Funding to Help Texas State Parks Sitting Idle
Texas has untouched money meant for state parks, even while parks have hundreds of millions of dollars in needs, lawmakers heard Monday (March 4), according to a report by the San Angelo Standard-Times.
However, in a hearing on legislation to make that money go to parks automatically, members of the House Ways and Means Committee, which handles taxes, worried that accountability could diminish.
“Somehow we’ve got to figure out how to restore the integrity,” said State Rep. Lyle Larson, R-San Antonio, the author of the legislation.
Early in the budget writing process, a state budget analysis agency reported that Texas might have to close several parks if the state didn’t adequately fund the Texas Parks & Wildlife Department (TPWD).
Budget writers in the House have suggested adding about $18 million to TPWD, enough to keep parks open, said Tom Harvey, media communications director for Parks & Wildlife.
Larson’s legislation — House Bill 105, House Bill 162 and House Joint Resolution 40 — could bring even more funding back to state parks.
State taxes from the sale of sporting goods are set aside for state parks, but the money has been hoarded in a fund that is used to balance the budget, and only portions go toward the intended purpose.
“When they go in and they buy sporting goods, whether it’s a tennis racket, a racquetball, a football, a bicycle … there is a thought process in a lot of their minds that this money would be spent to maintain our parks system,” Larsons said about taxpayers.

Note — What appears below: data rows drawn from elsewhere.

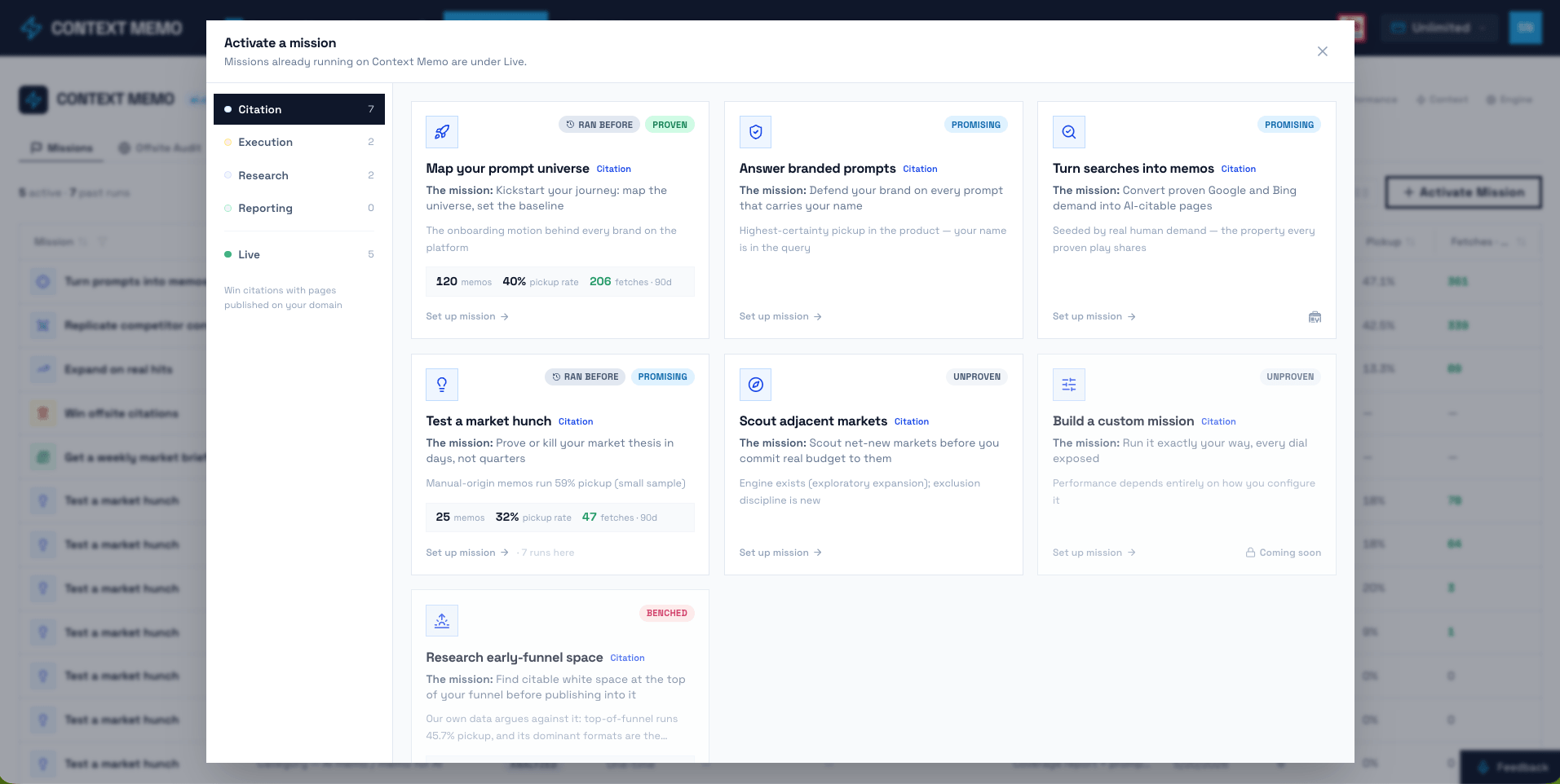Set up mission for Scout adjacent markets
Image resolution: width=1560 pixels, height=784 pixels.
pyautogui.click(x=780, y=553)
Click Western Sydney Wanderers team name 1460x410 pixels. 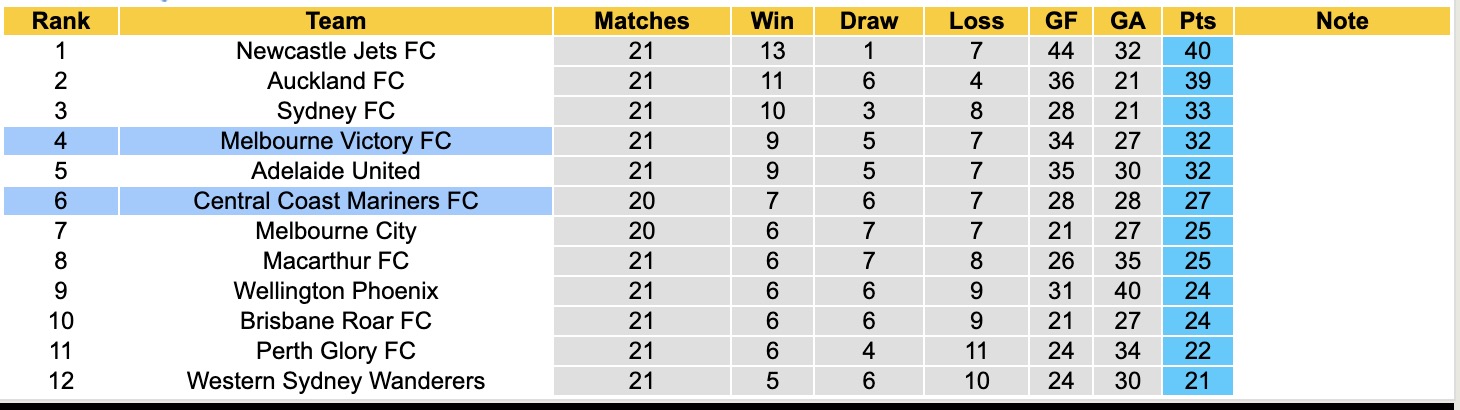336,381
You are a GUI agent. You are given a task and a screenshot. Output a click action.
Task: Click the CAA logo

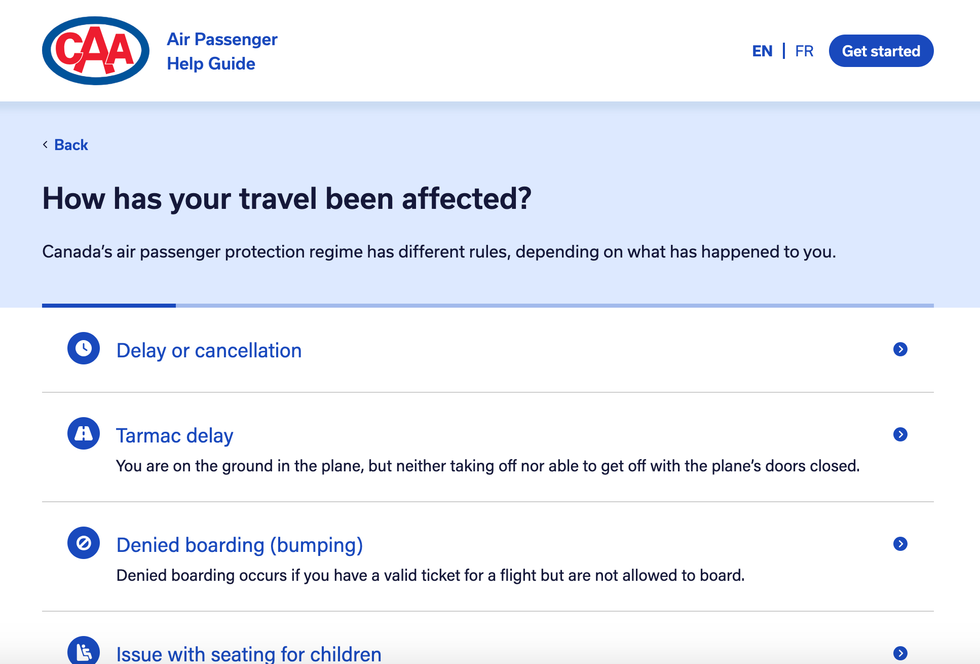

Parks and Wildlife Executive Director Carter Smith said Larson’s legislation could allow Parks & Wildlife to get about $250 million over the next two-year budgetary cycle for state parks and grants, and Larson said Parks & Wildlife has about $500 million in deferred maintenance costs.
Legislators this session have pushed to do away with holding money set aside for special purposes, but then holding on to it mostly to balance the budget.
“If we want to make a profound impact on people’s lives in the state of Texas and we want to start moving toward that integrity in budgeting where we take dedicated revenue streams and start spending them for their intended purpose, there is not a better one than our parks system,” Larson said.
The legislators debated one of Larson’s legislative filings, which would make the money going to parks a part of the Texas Constitution. They worried that this would take away accountability of organizations and limit lawmakers’ role in dispensing revenue.
“Pretty soon, we’re not going to have to show up,” State Rep. John Otto, R-Dayton said. “The budget will be written for us.”
Otto said lawmakers only have discretion of about 17.5% of general revenue.
Instead of mandating use in the Texas Constitution, he suggested possibly adjusting the amount lawmakers would be willing to appropriate to Parks & Wildlife.
The bills were left pending in committee.